Copy each of these records word for word, with nothing left out or changed.

╔══

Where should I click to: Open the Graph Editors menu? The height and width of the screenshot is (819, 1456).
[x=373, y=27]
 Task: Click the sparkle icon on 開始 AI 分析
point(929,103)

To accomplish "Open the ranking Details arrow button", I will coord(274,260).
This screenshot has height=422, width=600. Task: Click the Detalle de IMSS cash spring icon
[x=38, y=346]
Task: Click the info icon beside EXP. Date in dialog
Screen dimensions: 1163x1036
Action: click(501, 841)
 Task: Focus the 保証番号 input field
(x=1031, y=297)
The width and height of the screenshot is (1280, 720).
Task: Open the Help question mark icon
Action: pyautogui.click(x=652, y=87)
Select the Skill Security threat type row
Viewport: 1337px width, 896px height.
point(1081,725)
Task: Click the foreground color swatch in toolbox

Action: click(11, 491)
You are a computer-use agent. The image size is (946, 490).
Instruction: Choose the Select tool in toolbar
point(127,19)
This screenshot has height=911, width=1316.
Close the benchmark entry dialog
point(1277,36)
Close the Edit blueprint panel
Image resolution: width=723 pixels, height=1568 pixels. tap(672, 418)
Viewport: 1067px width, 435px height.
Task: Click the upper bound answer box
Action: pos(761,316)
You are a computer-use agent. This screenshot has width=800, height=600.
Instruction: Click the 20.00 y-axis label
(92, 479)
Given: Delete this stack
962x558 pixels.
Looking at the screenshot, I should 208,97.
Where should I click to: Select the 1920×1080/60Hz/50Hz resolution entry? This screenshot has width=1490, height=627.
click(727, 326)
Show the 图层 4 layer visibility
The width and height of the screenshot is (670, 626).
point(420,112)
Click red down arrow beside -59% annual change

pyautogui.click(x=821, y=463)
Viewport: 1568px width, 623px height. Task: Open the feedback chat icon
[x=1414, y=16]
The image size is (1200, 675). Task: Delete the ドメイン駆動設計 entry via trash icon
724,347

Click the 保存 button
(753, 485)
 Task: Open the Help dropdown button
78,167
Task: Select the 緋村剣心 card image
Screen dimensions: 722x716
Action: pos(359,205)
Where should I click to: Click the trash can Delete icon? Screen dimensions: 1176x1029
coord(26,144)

╚══

Completed exercise |
Where should I click to: Open the Graph Editors menu? The height and width of the screenshot is (819, 1456).
[x=373, y=27]
 Task: Click the sparkle icon on 開始 AI 分析
point(929,103)

To accomplish "Open the ranking Details arrow button", I will coord(274,260).
This screenshot has height=422, width=600. Task: Click the Detalle de IMSS cash spring icon
[x=38, y=346]
Task: Click the info icon beside EXP. Date in dialog
Screen dimensions: 1163x1036
Action: click(501, 841)
 Task: Focus the 保証番号 input field
(x=1031, y=297)
The width and height of the screenshot is (1280, 720).
Task: Open the Help question mark icon
Action: pyautogui.click(x=652, y=87)
Select the Skill Security threat type row
Viewport: 1337px width, 896px height.
point(1081,725)
Task: Click the foreground color swatch in toolbox

Action: click(11, 491)
You are a computer-use agent. The image size is (946, 490).
Instruction: Choose the Select tool in toolbar
point(127,19)
This screenshot has height=911, width=1316.
Close the benchmark entry dialog
point(1277,36)
Close the Edit blueprint panel
Image resolution: width=723 pixels, height=1568 pixels. tap(672, 418)
Viewport: 1067px width, 435px height.
Task: Click the upper bound answer box
Action: pos(761,316)
You are a computer-use agent. This screenshot has width=800, height=600.
Instruction: Click the 20.00 y-axis label
(92, 479)
Given: Delete this stack
962x558 pixels.
Looking at the screenshot, I should 208,97.
Where should I click to: Select the 1920×1080/60Hz/50Hz resolution entry? This screenshot has width=1490, height=627.
click(727, 326)
Show the 图层 4 layer visibility
The width and height of the screenshot is (670, 626).
point(420,112)
Click red down arrow beside -59% annual change

pyautogui.click(x=821, y=463)
Viewport: 1568px width, 623px height. Task: Open the feedback chat icon
[x=1414, y=16]
The image size is (1200, 675). Task: Delete the ドメイン駆動設計 entry via trash icon
724,347

Click the 保存 button
(753, 485)
 Task: Open the Help dropdown button
78,167
Task: Select the 緋村剣心 card image
Screen dimensions: 722x716
Action: pos(359,205)
Where should I click to: Click the trash can Delete icon? Screen dimensions: 1176x1029
coord(26,144)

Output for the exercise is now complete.